Rechtbank Zeeland-West-Brabant

Datum uitspraak
26 juni 2024
Publicatiedatum
3 juli 2024
Zaaknummer
BRE 23/1924
Instantie
Rechtbank Zeeland-West-Brabant
Type
Uitspraak
Procedures
  • Eerste aanleg - enkelvoudig
Vindplaatsen
  • Rechtspraak.nl
AI samenvatting door LexboostAutomatisch gegenereerd

Beoordeling van de WOZ-waarde van een woning in het kader van een belastingaanslag

In deze uitspraak beoordeelt de Rechtbank Zeeland-West-Brabant het beroep van een belanghebbende tegen de uitspraak op bezwaar van de heffingsambtenaar van de gemeente Goes, die de WOZ-waarde van een woning had vastgesteld op € 5.272.000. De belanghebbende, vertegenwoordigd door mr. E.A. Moens, heeft bezwaar gemaakt tegen deze waardevaststelling en de daaropvolgende aanslag onroerendezaakbelastingen voor het jaar 2022. De rechtbank heeft de heffingsambtenaar verzocht om relevante stukken en een verweerschrift, maar ontving geen reactie. Tijdens de zitting op 15 mei 2024 is het onderzoek geschorst om partijen de kans te geven tot een schikking te komen, maar er volgde geen verdere communicatie.

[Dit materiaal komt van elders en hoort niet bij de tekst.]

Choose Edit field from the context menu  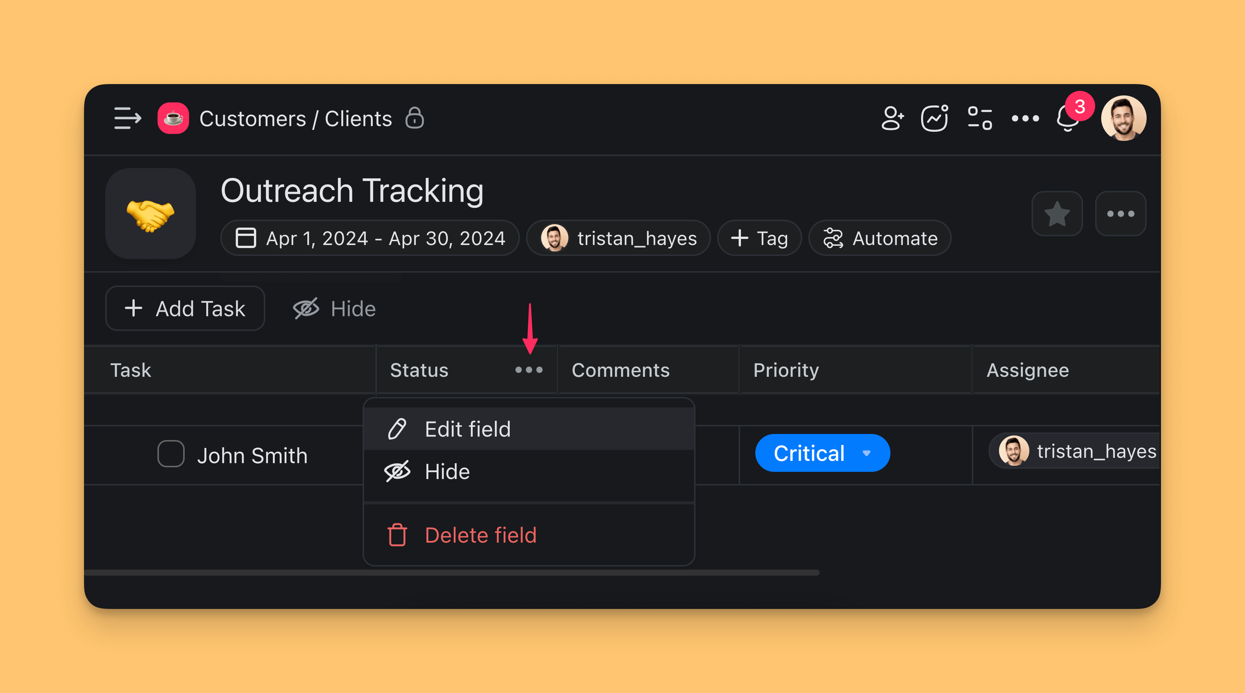467,429
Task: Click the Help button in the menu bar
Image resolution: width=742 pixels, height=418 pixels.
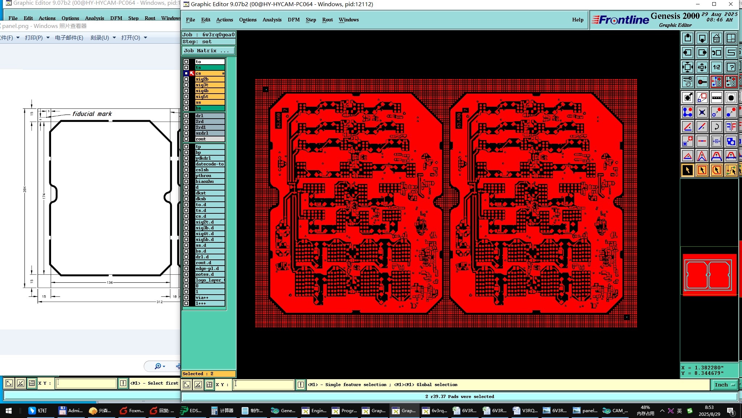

De rechtbank heeft vastgesteld dat de waarde van de woning, een appartement van 199 m², te hoog was vastgesteld. De rechtbank concludeert dat de heffingsambtenaar niet voldoende bewijs heeft geleverd voor de verdedigde waarde van € 4.945.000. De rechtbank heeft de waarde van de woning uiteindelijk schattenderwijs vastgesteld op € 4.500.000, omdat geen van beide partijen in staat was om hun voorgestane waarde aannemelijk te maken. De rechtbank verklaart het beroep gegrond, vernietigt de uitspraak op bezwaar en vermindert de WOZ-waarde en de bijbehorende belastingaanslag. Tevens wordt de heffingsambtenaar veroordeeld tot betaling van griffierecht en proceskosten aan de belanghebbende.

Uitspraak

RECHTBANK ZEELAND-WEST-BRABANT
Zittingsplaats Middelburg
Belastingrecht
zaaknummer: BRE 23/1924

uitspraak van de enkelvoudige kamer van 26 juni 2024 in de zaak tussen

[belanghebbende] , uit [plaats 1] , België, belanghebbende,

(gemachtigde: mr. E.A. Moens, werkzaam bij Schipper Accountants),
en

de heffingsambtenaar van Sabewa Zeeland (gemeente Goes).

Inleiding

1. In deze uitspraak beoordeelt de rechtbank het beroep van belanghebbende tegen de uitspraak op bezwaar van de heffingsambtenaar van 7 februari 2023.
1.1.
De heffingsambtenaar heeft bij beschikking van 31 mei 2022 de waarde van de onroerende zaak [adres 1] te [plaats 2] (de woning) op 1 januari 2021 (de waardepeildatum) vastgesteld op € 5.272.000. Tegelijk met deze waardevaststelling is aan belanghebbende ook de aanslag in de onroerendezaakbelastingen van de gemeente Goes voor het jaar 2022 opgelegd (de aanslag OZB).
1.2.
De heffingsambtenaar heeft het bezwaar van belanghebbende ongegrond verklaard. Belanghebbende heeft hiertegen beroep ingesteld.
1.3.
De rechtbank heeft de heffingsambtenaar bij brief van 28 juni 2023, aangetekend verzonden brief van 12 september 2023 en digitaal bericht op 2 april 2024 gevraagd de op de procedure betrekking hebbende stukken en een verweerschrift in te dienen. De rechtbank heeft hierop geen reactie ontvangen.
1.4.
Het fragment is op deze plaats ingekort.